WORK ITEM:
In the listing beneath this line, copy exactly the lines starting with the one containing "You are a computer-use agent. The height" and going on through the one containing "Task: Go forward with the right arrow icon".

TASK INPUTS:
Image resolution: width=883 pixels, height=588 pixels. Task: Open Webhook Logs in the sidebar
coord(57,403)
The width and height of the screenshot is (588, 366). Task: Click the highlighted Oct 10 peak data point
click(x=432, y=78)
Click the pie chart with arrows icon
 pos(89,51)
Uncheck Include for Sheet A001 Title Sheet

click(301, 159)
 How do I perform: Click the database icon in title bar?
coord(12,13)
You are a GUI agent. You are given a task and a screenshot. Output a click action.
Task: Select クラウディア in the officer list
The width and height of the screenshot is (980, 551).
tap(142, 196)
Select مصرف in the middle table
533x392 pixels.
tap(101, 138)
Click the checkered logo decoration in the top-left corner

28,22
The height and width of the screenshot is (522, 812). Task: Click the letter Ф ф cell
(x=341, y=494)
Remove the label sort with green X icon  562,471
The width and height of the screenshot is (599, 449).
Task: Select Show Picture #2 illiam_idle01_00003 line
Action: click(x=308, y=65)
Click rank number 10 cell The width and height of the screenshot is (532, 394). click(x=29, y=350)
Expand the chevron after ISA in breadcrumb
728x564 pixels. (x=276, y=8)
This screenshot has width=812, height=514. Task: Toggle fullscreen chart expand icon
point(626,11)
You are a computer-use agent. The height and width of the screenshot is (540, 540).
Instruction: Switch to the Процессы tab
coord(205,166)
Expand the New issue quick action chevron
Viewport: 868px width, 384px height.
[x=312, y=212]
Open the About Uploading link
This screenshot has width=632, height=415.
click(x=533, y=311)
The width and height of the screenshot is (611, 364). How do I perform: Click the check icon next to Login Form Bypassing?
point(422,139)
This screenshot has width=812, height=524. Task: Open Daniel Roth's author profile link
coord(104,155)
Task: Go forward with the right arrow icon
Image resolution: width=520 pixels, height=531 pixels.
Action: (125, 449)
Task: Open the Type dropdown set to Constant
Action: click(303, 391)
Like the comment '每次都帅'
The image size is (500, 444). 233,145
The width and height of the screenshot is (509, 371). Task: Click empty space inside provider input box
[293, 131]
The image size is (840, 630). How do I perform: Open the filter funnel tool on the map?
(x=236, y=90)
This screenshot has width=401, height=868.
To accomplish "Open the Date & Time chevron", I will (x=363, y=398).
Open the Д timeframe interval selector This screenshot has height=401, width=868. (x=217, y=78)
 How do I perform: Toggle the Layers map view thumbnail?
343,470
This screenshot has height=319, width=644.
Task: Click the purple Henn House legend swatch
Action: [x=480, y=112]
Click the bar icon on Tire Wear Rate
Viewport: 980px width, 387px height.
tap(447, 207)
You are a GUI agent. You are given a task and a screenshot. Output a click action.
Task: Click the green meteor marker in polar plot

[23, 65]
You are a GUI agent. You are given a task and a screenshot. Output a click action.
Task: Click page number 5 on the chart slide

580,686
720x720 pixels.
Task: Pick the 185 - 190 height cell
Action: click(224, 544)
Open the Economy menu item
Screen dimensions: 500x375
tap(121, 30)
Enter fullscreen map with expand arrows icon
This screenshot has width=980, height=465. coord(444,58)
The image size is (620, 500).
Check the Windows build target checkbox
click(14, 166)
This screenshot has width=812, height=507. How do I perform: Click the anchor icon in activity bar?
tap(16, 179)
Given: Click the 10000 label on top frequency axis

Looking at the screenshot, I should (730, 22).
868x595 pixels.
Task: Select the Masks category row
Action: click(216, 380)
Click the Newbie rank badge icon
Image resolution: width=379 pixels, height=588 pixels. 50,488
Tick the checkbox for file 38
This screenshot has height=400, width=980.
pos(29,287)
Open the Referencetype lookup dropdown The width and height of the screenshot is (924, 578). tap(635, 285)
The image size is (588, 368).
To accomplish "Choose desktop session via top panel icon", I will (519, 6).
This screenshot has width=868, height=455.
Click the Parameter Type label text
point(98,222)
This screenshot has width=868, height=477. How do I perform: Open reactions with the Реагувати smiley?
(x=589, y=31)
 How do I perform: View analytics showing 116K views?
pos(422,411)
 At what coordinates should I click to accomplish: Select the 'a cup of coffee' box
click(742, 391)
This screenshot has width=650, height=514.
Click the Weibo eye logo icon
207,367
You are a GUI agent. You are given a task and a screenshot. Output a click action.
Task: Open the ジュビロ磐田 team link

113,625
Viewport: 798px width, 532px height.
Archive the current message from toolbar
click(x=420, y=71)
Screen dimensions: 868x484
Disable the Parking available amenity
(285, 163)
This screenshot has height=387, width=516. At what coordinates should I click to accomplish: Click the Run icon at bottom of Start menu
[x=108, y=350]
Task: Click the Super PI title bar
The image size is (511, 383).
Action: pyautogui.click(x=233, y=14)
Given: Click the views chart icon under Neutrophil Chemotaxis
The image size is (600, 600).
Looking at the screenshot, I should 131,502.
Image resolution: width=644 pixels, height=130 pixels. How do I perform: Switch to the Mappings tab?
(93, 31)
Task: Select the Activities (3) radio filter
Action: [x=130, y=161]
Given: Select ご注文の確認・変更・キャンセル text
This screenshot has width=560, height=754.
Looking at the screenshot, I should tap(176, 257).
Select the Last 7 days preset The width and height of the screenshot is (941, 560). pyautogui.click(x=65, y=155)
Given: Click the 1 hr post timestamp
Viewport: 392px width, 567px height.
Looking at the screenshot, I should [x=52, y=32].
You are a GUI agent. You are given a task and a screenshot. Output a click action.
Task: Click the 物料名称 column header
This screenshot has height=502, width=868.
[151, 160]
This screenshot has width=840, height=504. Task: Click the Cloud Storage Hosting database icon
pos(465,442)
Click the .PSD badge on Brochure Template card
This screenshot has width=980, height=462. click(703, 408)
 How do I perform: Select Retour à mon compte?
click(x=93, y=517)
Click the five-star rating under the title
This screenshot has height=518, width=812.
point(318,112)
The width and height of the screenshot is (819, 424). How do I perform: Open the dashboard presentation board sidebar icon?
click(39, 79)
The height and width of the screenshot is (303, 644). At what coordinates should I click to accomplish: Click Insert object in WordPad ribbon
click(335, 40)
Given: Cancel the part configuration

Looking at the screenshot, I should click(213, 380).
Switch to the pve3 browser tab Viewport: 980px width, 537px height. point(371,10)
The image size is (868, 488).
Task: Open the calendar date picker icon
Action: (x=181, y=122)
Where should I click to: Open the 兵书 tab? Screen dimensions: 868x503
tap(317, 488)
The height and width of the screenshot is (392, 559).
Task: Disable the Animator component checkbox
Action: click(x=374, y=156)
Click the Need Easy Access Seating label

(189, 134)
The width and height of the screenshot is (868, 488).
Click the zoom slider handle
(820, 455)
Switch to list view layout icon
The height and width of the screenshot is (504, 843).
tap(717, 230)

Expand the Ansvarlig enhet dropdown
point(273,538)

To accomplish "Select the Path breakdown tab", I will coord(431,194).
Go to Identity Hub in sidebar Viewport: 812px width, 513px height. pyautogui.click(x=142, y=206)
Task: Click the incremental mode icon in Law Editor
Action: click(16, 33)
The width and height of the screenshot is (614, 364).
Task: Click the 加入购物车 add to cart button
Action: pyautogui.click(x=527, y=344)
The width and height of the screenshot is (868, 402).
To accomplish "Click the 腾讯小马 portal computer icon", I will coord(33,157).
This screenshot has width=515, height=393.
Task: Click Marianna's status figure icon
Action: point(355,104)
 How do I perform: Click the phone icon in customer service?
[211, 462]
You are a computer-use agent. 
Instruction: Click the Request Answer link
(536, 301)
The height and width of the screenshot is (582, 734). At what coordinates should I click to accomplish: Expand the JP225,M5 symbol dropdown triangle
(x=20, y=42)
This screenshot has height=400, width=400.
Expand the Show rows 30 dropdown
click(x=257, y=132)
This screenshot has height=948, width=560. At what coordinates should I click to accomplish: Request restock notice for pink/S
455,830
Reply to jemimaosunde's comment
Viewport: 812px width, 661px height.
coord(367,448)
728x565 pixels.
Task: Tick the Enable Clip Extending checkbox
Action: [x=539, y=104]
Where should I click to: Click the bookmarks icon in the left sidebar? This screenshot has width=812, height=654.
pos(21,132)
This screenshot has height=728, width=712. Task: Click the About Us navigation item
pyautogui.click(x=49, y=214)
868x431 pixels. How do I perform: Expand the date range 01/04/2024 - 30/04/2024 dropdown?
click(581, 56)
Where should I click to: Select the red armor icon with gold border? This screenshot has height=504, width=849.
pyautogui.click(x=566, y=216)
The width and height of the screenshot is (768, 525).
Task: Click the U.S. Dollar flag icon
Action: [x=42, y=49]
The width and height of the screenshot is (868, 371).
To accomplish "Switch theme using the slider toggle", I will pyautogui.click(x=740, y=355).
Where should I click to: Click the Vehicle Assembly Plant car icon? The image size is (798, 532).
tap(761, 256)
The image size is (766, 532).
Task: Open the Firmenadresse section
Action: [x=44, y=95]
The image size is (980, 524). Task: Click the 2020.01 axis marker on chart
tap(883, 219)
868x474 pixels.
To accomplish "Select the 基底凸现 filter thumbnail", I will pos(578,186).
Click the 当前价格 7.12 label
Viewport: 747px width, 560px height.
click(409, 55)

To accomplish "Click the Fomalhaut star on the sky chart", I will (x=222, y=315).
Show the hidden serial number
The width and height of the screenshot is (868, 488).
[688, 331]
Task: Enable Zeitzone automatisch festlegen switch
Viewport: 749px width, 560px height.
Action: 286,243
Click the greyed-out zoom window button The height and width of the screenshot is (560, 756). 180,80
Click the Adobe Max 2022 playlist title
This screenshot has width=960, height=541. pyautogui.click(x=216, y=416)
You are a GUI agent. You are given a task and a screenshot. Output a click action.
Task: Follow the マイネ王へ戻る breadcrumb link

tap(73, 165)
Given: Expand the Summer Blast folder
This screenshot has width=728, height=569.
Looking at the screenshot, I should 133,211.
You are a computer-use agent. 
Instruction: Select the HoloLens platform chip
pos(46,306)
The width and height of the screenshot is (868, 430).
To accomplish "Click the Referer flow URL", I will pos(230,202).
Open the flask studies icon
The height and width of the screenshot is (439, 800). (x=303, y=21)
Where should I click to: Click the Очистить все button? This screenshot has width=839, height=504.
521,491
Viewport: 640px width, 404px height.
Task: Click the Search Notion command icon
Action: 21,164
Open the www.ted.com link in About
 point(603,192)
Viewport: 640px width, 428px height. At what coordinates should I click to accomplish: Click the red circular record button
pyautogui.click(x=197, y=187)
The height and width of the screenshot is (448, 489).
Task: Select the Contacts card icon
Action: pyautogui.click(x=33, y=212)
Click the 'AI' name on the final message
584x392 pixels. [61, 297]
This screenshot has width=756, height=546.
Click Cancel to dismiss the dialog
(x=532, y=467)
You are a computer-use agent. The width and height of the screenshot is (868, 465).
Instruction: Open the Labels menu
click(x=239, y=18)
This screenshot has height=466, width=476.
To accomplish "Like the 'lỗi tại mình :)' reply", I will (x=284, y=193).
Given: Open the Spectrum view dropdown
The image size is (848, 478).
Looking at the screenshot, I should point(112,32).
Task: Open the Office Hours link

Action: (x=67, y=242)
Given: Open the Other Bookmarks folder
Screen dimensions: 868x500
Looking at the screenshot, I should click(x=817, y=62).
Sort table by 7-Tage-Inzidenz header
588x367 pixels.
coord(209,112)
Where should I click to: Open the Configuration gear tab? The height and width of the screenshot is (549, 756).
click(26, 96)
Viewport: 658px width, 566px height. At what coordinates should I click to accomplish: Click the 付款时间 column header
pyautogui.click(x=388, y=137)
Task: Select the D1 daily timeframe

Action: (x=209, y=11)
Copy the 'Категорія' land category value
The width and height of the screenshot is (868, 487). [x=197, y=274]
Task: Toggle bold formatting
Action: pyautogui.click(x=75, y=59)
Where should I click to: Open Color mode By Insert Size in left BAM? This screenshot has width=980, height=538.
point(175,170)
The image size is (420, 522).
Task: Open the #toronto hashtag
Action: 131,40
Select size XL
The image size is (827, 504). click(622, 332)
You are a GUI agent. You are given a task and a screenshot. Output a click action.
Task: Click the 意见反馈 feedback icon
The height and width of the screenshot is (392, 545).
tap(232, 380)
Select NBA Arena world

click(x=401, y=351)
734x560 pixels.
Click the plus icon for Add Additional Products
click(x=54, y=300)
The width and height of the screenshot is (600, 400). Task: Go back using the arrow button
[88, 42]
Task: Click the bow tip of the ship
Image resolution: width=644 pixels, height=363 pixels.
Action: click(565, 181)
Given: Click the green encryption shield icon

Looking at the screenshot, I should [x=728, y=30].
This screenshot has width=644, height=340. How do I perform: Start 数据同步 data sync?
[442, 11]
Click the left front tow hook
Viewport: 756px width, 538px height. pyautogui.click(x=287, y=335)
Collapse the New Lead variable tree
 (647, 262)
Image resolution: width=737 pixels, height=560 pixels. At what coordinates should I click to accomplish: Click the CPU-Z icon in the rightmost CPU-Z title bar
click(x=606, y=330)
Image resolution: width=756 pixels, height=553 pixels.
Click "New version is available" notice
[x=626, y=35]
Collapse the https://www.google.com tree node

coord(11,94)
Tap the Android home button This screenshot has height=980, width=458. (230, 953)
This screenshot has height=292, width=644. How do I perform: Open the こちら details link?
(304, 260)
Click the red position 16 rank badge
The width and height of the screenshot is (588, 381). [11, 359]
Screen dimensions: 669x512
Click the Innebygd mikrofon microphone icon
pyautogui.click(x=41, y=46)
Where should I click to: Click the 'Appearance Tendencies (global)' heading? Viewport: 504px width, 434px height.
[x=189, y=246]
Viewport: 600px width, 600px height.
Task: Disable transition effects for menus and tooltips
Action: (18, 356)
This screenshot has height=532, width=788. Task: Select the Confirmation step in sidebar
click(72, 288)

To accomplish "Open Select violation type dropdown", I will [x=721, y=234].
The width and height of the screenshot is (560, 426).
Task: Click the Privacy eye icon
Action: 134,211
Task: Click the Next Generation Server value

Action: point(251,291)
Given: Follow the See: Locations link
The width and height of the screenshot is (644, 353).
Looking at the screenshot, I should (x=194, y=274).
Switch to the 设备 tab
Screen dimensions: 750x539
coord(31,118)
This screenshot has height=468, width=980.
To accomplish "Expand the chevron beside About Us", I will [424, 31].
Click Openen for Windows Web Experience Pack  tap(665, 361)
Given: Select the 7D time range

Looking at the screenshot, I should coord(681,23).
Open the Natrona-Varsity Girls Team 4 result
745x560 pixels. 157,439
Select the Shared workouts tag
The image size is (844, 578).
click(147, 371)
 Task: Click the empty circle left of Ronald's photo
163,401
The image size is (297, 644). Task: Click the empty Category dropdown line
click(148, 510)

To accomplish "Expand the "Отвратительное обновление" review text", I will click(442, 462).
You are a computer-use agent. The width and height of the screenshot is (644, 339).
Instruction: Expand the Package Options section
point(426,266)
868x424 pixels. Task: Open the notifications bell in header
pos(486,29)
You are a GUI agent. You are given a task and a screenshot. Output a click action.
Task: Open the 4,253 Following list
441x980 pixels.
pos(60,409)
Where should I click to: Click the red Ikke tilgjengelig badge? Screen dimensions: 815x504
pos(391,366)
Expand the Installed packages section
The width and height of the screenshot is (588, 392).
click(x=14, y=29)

SOLUTION:
You are a computer-use agent. The height and width of the screenshot is (540, 540).
Instruction: Switch to the Процессы tab
coord(205,166)
Expand the New issue quick action chevron
Viewport: 868px width, 384px height.
[x=312, y=212]
Open the About Uploading link
This screenshot has width=632, height=415.
click(x=533, y=311)
The width and height of the screenshot is (611, 364). How do I perform: Click the check icon next to Login Form Bypassing?
point(422,139)
This screenshot has width=812, height=524. Task: Open Daniel Roth's author profile link
coord(104,155)
Task: Go forward with the right arrow icon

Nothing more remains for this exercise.